Mais derrière cette façade séduisante, la réalité économique a rattrapé le projet :
- Des coûts d’acquisition trop élevés : attirer un nouveau client coûtait cher à l’entreprise.
- Des marges trop faibles : les revenus générés ne suffisaient pas à rentabiliser les dépenses.
Face à ces difficultés persistantes, La Banque Postale a pris une décision stratégique. Plutôt que de continuer à soutenir une filiale déficitaire, elle choisit de renforcer son cœur de métier : les agences physiques. Un choix qui vise à sécuriser ses bases et sa rentabilité à long terme.
Quelles sont les conséquences pour les clients ?
Un courrier officiel sera envoyé à chaque client. Il leur notifiera la fermeture et leur accordera un délai de deux mois pour transférer leurs fonds et clôturer leur compte.
Pour adoucir le choc, certains avantages sont prévus :
- Une prime de 50 € si le client choisit d’ouvrir un compte à La Banque Postale.
- Exonération des frais de paiement et de retrait à l’étranger jusqu’à fin 2024.
Attention toutefois aux limites : depuis décembre 2024, certaines fonctionnalités ont déjà commencé à disparaître. Le paiement mobile, par exemple, est désactivé. Les autres opérations restent actives jusqu’à la date de fin, mais les délais sont courts.
Fermer un compte : un parcours semé d’embûches
Changer de banque n’est jamais une formalité. Il faut prévenir tous les services liés au compte :
- assureur
- fournisseur d’électricité ou d’Internet
- employeur
- abonnements mensuels, etc.
S’assurer que tous les prélèvements automatiques ou virements en cours sont redirigés, c’est crucial. Et pour beaucoup, ce travail administratif est source d’anxiété et de frustration. Sur les forums, les témoignages de colère sont nombreux. Certains se sentent abandonnés, d’autres y voient une opportunité de revoir leurs choix bancaires.
Quelles alternatives pour remplacer Ma French Bank ?
Heureusement, il existe une large palette d’offres bancaires aujourd’hui.

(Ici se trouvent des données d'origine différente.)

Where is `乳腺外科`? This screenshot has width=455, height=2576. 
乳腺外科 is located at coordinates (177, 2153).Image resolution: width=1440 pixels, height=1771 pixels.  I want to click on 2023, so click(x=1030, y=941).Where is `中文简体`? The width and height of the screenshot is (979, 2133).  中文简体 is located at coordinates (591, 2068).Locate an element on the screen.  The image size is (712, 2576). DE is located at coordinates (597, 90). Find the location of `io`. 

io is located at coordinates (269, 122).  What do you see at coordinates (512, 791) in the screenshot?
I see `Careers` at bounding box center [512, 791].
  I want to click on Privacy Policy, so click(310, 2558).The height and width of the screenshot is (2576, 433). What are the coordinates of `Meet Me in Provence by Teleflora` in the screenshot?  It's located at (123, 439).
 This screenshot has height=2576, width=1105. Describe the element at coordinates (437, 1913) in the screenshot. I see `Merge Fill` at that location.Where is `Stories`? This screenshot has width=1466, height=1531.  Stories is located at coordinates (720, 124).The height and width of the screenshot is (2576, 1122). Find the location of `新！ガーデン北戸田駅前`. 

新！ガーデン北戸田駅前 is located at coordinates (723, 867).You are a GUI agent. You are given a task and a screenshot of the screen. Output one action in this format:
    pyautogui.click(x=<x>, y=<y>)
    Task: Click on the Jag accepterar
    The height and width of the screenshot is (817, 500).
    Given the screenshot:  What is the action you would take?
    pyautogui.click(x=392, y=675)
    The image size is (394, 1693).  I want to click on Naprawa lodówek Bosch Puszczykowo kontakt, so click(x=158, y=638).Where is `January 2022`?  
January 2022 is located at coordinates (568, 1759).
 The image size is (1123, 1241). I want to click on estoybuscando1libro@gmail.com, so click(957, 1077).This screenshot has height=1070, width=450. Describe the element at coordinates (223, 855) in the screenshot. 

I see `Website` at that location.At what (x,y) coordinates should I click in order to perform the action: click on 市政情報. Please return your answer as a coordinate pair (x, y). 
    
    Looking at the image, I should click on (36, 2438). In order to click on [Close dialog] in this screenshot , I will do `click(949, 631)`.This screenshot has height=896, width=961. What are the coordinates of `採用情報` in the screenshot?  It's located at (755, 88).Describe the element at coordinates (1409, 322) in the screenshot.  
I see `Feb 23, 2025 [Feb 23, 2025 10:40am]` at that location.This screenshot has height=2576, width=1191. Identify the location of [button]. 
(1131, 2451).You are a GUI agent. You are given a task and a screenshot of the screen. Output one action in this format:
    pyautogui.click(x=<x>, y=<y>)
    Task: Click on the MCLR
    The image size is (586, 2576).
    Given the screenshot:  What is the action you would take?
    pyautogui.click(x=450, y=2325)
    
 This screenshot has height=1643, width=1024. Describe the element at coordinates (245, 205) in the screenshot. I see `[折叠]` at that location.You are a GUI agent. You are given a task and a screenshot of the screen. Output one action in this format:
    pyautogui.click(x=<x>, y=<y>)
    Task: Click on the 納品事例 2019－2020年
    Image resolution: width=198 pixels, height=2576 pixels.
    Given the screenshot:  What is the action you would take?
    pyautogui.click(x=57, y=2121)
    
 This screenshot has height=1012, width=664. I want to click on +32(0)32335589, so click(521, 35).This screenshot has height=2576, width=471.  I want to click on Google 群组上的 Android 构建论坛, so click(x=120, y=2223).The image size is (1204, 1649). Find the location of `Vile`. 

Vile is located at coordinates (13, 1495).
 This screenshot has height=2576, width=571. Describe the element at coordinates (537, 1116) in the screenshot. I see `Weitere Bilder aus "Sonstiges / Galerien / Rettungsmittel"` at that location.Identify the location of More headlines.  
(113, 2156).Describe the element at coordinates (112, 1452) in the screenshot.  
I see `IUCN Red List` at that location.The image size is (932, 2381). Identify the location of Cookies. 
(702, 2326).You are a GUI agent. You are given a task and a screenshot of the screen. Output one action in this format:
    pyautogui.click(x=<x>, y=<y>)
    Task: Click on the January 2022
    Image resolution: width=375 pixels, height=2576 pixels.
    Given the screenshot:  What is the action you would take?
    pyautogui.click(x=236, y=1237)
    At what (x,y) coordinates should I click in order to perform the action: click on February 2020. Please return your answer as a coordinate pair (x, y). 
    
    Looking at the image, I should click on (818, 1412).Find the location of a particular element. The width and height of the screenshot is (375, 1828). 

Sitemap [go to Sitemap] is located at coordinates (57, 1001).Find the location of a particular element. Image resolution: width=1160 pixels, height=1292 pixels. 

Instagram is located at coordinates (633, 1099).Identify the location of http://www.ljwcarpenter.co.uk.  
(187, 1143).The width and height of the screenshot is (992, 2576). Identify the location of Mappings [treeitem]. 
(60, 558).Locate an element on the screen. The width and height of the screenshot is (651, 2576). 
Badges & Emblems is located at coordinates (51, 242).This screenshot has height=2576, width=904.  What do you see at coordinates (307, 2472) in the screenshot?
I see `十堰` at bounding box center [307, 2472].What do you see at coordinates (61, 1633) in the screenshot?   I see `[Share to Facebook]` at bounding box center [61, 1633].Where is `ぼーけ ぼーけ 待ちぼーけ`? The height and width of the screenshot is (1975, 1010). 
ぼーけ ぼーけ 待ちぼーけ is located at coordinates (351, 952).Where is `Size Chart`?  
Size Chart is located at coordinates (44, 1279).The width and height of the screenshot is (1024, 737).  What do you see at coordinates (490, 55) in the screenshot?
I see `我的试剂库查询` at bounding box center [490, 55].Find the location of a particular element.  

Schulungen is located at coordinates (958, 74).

Le bon choix dépend surtout de vos priorités :
- Besoin de proximité humaine : privilégiez les banques traditionnelles avec agences.
- Envie de tout gérer en ligne : les néobanques modernes comme Revolut, N26 ou Fortuneo restent compétitives.
- Exigence d’outils évolués : certains acteurs proposent des solutions pour la gestion de budget ou l’épargne automatisée.
Dans tous les cas, comparez systématiquement les frais bancaires. Les points à vérifier :
- Frais de tenue de compte
- Coût des cartes bancaires
- Tarifs pour les virements ou services à l’étranger
Fermeture d’une banque en ligne : un signal d’alerte pour le secteur ?
Ma French Bank n’est pas un cas isolé. Avant elle, Orange Bank a également fermé ses portes, absorbée par Hello Bank. Même les géants comme HSBC ont dû revoir leur modèle.
Le constat est clair : le modèle des banques en ligne 100 % digitales est financièrement fragile. Attirer de nouveaux clients coûte cher, et la fidélisation n’est jamais garantie. Les grands acteurs traditionnels disposent encore d’un gros avantage : leur réseau physique, leur notoriété, et la confiance qu’ils inspirent.
Pour La Banque Postale, il s’agit d’un retour aux fondamentaux. Elle mise désormais sur ses agences pour renforcer la relation client et assurer sa rentabilité.
Ce que cela nous dit du futur de la banque
La fermeture subite de Ma French Bank jette une lumière crue sur les réalités du monde bancaire actuel. Même dans une société ultra-connectée, l’humain et la confiance restent essentiels.
Pour les clients, c’est une page qui se tourne. Mais c’est aussi l’occasion de faire le point et peut-être, de trouver une solution meilleure, plus adaptée à leurs besoins.
Le marché reste dynamique. Et si cette fermeture soulève des inquiétudes, elle rappelle surtout une vérité simple : dans la finance comme ailleurs, la solidité l’emporte souvent sur la nouveauté.